Last weekend I did a course with The Running Clinic looking at the current research surrounding trends in running injuries. We discussed pretty much every aspect of running injuries (it was 20 hours in total😳) from training errors to stretching, as well as how to choose the right running shoes. The information was geared towards health care professionals and how to help manage injuries in our patients, but I figured “hey, I’m a runner and as a runner this info is super helpful…why not share it!” So I thought the best thing to do was test your knowledge first…because everyone loves tests right?! #saidnooneever 😜 Take the quiz and answer TRUE or FALSE to the questions below👇 Check back in a few days and see how you scored!

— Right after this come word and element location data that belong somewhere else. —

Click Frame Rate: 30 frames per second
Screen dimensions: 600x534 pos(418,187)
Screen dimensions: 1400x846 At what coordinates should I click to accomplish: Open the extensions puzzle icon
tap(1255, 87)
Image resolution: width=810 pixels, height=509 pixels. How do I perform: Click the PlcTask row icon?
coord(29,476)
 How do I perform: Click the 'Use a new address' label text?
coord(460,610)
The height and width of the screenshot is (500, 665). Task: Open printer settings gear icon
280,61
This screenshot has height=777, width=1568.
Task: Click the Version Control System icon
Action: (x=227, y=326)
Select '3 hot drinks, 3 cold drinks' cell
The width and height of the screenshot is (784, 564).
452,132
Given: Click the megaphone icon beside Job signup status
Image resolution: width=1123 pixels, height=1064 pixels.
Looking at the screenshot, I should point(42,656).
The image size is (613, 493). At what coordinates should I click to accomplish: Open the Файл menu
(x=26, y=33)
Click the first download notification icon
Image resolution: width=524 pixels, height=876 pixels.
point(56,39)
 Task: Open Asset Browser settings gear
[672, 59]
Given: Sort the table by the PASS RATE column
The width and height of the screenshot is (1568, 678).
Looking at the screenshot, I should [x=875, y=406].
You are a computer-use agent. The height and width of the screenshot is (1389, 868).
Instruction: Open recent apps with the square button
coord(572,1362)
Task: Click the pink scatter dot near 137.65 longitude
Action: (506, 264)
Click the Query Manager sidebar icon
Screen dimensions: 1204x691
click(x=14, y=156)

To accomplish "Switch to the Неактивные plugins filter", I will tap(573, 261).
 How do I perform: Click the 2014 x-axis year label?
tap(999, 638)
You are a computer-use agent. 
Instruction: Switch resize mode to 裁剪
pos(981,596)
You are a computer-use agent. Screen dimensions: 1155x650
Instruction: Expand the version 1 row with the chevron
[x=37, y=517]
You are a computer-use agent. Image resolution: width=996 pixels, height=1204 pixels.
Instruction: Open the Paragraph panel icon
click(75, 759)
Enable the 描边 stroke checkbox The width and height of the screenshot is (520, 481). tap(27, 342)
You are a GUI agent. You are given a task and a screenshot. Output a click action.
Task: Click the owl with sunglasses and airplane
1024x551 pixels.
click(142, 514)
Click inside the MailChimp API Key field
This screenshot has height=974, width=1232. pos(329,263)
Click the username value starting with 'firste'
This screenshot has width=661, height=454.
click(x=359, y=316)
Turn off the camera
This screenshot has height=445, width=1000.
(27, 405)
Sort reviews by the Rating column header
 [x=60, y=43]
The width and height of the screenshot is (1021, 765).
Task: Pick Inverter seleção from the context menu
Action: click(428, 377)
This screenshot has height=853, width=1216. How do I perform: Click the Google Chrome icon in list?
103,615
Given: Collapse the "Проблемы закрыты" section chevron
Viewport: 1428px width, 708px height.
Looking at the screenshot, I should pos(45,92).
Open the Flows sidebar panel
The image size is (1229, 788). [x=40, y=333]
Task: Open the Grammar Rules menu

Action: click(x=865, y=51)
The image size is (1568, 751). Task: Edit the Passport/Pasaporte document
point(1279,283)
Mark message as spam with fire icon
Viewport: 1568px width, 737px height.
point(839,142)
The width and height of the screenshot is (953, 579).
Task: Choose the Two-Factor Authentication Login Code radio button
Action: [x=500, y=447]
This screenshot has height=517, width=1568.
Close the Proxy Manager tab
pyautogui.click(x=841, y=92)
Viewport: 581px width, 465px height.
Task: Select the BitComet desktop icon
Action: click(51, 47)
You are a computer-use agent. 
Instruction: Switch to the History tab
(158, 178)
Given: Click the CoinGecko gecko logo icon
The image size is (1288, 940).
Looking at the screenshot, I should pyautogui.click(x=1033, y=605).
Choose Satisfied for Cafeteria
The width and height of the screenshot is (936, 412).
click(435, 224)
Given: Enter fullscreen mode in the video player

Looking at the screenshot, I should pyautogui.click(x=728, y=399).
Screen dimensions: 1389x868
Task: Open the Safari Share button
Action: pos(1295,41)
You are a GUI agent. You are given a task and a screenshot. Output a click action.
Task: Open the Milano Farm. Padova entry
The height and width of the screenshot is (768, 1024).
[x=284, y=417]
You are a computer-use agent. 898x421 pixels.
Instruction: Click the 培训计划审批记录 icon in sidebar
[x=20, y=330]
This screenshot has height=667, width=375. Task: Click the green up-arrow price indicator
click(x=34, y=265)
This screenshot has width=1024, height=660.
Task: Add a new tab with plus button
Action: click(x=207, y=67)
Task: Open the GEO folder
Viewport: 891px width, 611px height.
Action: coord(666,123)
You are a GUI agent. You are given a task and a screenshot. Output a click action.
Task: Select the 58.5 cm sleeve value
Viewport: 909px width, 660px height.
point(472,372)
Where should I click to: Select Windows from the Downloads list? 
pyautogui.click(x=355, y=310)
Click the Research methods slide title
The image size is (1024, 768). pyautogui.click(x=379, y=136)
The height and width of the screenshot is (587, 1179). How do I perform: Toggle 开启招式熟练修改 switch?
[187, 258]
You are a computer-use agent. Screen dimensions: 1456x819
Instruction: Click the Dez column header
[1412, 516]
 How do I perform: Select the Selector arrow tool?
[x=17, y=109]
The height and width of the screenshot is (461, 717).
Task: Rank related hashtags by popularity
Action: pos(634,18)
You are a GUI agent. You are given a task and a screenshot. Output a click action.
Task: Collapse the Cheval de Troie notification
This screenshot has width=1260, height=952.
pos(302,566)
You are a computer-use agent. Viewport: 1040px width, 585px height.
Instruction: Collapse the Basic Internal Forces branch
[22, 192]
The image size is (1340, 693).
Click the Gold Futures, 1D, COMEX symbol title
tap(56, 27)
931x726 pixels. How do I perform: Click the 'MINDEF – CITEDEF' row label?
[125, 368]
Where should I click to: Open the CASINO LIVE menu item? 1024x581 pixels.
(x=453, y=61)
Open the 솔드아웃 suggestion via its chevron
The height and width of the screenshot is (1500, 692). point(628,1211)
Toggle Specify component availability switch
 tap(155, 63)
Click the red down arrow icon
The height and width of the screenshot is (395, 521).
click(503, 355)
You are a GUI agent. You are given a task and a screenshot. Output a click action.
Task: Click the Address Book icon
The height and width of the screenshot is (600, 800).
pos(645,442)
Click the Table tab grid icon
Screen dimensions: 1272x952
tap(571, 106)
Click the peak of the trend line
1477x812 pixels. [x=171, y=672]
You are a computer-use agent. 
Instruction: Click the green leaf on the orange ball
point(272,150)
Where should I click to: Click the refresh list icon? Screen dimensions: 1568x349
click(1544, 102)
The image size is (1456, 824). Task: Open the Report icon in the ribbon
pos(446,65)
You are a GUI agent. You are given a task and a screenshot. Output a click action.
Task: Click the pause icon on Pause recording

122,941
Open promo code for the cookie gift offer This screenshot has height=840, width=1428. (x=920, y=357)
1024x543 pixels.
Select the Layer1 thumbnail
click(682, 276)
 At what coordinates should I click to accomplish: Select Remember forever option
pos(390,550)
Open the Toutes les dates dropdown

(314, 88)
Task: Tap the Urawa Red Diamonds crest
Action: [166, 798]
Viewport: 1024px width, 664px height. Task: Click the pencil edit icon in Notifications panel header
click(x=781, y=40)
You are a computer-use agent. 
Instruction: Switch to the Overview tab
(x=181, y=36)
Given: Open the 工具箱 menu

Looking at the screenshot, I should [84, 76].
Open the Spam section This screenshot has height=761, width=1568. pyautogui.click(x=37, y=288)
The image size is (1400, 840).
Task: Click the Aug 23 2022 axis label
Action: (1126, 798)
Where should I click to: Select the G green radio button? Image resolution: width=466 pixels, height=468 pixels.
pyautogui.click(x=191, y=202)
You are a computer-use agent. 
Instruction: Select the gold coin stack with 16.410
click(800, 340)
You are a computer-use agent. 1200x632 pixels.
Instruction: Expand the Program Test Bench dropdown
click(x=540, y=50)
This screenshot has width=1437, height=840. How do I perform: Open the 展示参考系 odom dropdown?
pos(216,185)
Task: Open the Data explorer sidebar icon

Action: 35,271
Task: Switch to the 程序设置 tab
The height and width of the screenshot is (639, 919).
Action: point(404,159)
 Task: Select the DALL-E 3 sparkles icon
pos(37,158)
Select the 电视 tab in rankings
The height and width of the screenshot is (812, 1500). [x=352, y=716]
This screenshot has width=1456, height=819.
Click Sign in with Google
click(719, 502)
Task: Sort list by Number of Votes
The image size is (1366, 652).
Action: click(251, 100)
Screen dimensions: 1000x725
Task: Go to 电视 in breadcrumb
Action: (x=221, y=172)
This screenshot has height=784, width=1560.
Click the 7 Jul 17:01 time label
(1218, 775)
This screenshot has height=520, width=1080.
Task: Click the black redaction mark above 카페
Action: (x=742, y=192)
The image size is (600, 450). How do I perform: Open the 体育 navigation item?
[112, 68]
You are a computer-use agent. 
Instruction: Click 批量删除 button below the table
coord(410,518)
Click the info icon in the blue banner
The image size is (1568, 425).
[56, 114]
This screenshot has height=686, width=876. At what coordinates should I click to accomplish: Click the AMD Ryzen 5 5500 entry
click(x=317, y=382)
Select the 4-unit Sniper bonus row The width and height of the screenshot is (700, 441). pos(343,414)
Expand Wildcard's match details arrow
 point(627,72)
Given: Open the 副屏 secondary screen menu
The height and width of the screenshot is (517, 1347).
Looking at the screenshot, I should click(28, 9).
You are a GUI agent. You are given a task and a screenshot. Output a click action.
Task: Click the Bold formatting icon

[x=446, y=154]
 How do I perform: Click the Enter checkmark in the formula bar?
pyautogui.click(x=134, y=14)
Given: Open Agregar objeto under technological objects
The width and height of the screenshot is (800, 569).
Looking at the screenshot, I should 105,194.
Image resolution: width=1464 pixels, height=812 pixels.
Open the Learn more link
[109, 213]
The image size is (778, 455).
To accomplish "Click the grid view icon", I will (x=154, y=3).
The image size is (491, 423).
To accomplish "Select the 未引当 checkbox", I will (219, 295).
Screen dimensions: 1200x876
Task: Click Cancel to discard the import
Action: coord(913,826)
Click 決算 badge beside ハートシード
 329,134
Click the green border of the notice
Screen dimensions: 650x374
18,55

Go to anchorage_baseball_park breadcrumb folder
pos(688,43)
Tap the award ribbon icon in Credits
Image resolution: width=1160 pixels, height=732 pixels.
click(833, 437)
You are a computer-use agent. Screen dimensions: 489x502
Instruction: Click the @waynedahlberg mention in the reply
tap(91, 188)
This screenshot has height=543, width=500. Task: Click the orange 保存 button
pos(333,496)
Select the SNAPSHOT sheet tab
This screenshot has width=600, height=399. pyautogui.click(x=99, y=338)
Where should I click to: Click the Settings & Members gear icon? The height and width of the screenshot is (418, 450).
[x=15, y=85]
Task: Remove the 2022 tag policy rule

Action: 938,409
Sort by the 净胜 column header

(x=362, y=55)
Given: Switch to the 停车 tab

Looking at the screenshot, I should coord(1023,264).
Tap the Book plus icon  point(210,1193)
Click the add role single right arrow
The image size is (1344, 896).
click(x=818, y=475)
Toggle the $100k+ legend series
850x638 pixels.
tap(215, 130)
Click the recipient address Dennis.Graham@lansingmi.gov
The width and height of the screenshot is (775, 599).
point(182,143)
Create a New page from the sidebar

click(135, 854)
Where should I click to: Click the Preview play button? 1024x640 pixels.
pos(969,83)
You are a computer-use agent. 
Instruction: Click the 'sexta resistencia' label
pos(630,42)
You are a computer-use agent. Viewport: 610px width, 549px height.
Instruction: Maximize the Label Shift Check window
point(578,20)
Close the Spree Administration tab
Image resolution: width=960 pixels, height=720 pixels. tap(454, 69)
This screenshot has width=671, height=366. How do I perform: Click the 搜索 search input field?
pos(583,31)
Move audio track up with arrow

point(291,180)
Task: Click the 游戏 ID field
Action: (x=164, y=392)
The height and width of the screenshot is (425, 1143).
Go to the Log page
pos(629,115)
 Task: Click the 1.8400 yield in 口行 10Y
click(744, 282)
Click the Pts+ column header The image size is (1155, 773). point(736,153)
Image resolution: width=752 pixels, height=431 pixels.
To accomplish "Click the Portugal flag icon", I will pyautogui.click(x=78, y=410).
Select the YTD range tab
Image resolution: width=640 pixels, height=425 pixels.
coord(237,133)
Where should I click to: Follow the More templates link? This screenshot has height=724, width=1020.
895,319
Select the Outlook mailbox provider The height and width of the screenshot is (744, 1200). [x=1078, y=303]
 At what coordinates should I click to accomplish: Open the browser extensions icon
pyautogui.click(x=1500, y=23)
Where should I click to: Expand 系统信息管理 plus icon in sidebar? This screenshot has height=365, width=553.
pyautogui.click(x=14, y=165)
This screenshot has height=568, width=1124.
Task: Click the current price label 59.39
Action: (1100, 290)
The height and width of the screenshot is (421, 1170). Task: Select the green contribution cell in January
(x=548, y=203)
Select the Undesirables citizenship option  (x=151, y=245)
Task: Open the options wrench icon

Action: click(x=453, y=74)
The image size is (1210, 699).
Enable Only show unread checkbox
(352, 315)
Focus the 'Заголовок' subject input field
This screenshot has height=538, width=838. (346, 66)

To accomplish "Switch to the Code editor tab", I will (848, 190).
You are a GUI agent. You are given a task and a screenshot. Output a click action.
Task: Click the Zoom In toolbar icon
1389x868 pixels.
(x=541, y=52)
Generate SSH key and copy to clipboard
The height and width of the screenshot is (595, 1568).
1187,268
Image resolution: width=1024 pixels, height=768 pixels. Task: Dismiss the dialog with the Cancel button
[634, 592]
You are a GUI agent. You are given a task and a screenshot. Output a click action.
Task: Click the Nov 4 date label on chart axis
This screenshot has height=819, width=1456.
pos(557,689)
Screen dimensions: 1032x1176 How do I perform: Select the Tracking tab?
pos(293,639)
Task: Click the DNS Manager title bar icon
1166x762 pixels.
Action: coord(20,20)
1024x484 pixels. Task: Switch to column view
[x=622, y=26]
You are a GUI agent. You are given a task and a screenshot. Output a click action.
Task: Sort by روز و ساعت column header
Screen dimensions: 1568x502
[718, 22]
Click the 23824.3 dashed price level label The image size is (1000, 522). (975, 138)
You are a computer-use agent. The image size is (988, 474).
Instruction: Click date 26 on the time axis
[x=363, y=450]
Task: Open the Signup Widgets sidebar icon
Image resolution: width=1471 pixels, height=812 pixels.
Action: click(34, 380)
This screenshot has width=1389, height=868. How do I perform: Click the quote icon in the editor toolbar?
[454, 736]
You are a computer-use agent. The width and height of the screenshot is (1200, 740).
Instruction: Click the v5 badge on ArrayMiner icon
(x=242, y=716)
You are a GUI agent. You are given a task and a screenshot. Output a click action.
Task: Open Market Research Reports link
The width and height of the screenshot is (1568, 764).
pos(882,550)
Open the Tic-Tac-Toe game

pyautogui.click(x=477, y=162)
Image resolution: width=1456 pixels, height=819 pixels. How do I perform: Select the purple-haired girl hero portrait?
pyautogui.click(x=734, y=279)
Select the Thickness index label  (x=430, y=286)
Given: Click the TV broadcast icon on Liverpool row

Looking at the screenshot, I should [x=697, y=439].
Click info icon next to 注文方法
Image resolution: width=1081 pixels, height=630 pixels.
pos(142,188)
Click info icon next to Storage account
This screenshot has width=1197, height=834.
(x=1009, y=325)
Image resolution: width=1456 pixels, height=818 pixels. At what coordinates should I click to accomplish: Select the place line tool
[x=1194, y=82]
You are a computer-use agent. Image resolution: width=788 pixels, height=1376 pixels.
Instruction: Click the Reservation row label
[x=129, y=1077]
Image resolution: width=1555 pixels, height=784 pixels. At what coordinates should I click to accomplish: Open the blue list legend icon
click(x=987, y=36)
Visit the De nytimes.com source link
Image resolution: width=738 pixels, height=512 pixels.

1. MORE THAN 80% OF RUNNING INJURIES CAN BE EXPLAINED BY OVERLOAD (too much, too fast, too soon).
2. RUNNING TOO LITTLE (frequency and volume) CAN CAUSE MORE INJURIES.
3. STRETCHING BEFORE RUNNING HELPS TO PREVENT INJURIES AND DECREASE DELAYED ONSET MUSCLE SORENESS.
4. ONE OF THE BEST STRENGTHENING WORKOUTS FOR RUNNERS IS TO RUN BAREFOOT.
5. CUSHIONING AND MOTION CONTROL TECHNOLOGIES (i.e. stability or anti-prontion technology) IN RUNNING SHOES DECREASE THE RISK OF INJURIES.
6. LONG TIME MARATHON RUNNERS ARE MORE SUSCEPTIBLE TO DEVELOPING EARLY KNEE OSTEOARTHRITIS.
7. UNDER-HYDRATION DURING ENDURANCE EVENTS SUCH AS MARATHONS IS THE LEADING CAUSE FOR MEDICAL COMPLICATIONS.
8. OPTIMIZING RUNNING CADENCE (steps you take per minute) IS ONE OF THE MOST EFFECTIVE TOOLS FOR IMPROVING RUNNING PERFORMANCE.
***Remember, these answers are based on the BEST research that we have right now.